#### [Задание 1]
С кем в тексте об экзальтации сравниваются дух и тело?
#### [Задание 2]
Ответьте, согласуются ли с текстом об экзальтации утверждения ниже. К каждому ответу «да» или «нет» приведите точную цитату из текста, которая это решает.
(a) Экзальтация принадлежит свету, а не тьме.
(b) При экзальтации дыхание становится поверхностным.
(c) Экзальтация — это прежде всего вершина внутреннего опыта.

#### [Исходный текст]
Экзальтация есть биологический и духовный процесс одновременно. Сердце ускоряет ритм, дыхание становится поверхностным, кровь насыщается гормонами, и вместе с тем рождается ощущение причастности к чему-то большему, чем индивидуальное "я". В этот миг физиология и метафизика сливаются в один ток, не принадлежащий ни святости, ни безумию. Это природное состояние экстремальной восприимчивости, в котором дух и тело действуют как единый организм, способный либо вознестись к откровению, либо сгореть в собственном пламени.
Экзальтация не столько вершина, сколько фон, на котором разворачивается драма внутреннего опыта. Она подобна дыханию атмосферы, в которой может вспыхнуть откровение или промелькнуть заблуждение, но сама по себе остаётся безучастной. Это нейтральное поле, энергетическое напряжение, не принадлежащее ни свету, ни тьме. В нём дух и тело лишь находят возможность для действия, словно музыканты, извлекающие мелодию из безмолвия.

#### [Данные для разбора]
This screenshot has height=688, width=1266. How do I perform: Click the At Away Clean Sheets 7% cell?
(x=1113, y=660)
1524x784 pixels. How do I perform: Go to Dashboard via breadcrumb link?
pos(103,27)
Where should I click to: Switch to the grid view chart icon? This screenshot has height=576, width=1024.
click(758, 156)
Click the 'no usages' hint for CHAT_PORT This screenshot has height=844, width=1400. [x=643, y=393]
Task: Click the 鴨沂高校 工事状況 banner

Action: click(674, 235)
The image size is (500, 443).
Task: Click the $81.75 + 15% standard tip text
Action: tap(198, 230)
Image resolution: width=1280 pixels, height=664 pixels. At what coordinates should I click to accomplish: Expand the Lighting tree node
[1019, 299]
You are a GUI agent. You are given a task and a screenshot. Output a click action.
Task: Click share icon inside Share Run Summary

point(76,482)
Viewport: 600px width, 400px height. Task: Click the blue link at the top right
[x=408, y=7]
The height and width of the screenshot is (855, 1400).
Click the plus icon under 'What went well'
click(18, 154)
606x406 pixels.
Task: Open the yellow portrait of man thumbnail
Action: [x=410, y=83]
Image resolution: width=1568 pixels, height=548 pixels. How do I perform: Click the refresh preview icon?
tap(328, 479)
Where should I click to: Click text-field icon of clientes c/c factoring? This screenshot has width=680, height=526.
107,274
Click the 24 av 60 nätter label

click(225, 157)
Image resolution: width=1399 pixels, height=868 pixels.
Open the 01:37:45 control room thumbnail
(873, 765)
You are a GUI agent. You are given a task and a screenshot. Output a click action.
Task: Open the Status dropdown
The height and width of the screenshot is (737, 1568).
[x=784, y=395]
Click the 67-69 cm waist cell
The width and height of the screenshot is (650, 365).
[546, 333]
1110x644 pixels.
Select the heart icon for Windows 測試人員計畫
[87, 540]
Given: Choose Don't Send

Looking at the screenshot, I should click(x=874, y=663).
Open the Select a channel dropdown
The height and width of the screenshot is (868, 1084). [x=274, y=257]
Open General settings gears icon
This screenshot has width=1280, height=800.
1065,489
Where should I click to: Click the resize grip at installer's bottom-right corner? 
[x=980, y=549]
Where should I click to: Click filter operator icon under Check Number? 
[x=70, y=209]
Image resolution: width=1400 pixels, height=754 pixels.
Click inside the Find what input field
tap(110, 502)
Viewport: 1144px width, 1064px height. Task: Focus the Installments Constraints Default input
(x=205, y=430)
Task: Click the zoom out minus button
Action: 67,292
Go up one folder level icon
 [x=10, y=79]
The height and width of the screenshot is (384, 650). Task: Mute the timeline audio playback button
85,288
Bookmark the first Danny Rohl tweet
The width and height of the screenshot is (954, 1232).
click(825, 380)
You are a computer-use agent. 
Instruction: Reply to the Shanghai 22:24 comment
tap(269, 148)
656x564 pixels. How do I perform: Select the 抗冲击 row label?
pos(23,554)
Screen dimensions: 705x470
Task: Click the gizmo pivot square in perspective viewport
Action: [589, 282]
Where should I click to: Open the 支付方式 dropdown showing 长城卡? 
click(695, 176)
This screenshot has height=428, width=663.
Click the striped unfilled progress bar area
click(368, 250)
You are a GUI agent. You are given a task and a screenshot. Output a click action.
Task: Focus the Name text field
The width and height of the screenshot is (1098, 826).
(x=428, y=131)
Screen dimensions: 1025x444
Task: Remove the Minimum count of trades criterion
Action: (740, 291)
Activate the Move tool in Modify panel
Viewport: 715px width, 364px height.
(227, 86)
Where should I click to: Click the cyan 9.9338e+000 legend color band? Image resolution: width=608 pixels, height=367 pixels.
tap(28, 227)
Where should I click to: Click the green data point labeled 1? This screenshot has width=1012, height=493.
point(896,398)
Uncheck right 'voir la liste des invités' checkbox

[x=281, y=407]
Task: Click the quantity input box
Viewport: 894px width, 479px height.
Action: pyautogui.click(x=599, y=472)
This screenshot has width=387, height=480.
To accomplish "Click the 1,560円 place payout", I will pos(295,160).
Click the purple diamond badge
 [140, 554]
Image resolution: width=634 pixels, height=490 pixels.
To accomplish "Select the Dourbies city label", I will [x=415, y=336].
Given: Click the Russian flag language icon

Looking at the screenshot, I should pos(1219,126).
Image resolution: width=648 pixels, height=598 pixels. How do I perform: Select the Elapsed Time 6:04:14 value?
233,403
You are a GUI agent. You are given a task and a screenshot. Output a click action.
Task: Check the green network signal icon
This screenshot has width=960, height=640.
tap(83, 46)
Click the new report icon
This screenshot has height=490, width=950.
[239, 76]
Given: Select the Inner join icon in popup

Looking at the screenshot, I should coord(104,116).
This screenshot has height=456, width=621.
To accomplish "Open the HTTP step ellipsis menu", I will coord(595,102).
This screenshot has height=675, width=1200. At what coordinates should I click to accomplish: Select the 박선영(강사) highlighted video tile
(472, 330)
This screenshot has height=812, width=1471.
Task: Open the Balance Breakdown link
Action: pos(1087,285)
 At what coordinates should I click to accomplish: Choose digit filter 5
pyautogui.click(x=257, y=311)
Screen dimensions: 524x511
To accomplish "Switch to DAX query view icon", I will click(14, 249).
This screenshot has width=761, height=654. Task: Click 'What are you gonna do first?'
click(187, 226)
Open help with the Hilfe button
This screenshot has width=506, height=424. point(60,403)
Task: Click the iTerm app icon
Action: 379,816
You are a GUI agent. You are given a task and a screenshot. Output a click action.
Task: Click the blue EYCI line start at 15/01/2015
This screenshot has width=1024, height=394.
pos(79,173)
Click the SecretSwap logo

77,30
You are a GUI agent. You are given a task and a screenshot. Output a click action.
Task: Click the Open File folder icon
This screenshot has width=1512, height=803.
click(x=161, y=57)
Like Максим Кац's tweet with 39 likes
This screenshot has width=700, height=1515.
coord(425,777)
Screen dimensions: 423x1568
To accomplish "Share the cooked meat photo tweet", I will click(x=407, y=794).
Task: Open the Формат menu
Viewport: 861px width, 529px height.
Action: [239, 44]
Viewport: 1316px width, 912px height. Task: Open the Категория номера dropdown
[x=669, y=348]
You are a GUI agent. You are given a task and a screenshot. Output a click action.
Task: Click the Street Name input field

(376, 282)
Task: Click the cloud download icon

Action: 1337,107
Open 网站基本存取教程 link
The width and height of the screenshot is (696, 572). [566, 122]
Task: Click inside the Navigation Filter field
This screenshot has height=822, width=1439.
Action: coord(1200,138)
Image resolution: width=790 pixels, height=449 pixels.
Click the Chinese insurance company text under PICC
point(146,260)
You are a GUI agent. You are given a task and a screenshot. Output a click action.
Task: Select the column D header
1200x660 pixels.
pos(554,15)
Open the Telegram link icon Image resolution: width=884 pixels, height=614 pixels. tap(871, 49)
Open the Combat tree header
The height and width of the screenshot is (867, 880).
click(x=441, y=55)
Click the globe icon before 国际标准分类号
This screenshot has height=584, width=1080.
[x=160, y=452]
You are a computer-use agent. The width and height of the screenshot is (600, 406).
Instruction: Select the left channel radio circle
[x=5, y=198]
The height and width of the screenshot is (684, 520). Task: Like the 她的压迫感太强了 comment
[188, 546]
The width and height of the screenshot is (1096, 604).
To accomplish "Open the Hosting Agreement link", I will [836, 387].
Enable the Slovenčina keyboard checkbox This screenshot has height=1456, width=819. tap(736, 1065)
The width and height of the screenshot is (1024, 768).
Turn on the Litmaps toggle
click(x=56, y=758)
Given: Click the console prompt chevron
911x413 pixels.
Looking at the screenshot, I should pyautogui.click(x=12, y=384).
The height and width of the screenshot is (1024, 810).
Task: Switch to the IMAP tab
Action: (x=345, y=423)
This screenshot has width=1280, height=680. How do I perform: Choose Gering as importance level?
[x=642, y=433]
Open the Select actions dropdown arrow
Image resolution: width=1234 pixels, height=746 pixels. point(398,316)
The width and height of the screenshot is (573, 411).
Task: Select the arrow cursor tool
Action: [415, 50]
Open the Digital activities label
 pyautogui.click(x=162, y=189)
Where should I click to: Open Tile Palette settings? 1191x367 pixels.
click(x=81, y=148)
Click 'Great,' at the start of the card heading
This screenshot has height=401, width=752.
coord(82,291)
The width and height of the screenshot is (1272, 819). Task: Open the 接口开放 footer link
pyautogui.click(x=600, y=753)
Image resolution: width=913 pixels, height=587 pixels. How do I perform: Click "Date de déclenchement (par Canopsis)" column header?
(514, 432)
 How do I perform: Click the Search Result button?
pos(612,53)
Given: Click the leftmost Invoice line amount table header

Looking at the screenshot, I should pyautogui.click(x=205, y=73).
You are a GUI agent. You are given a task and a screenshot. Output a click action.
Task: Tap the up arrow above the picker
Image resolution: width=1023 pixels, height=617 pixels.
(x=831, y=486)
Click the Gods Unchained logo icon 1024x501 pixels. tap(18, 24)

#### [Решение 1]
С музыкантами, извлекающими мелодию из безмолвия.

#### [Решение 2]
(a) Нет: «не принадлежащее ни свету, ни тьме».
(b) Да: «дыхание становится поверхностным».
(c) Нет: «Экзальтация не столько вершина, сколько фон».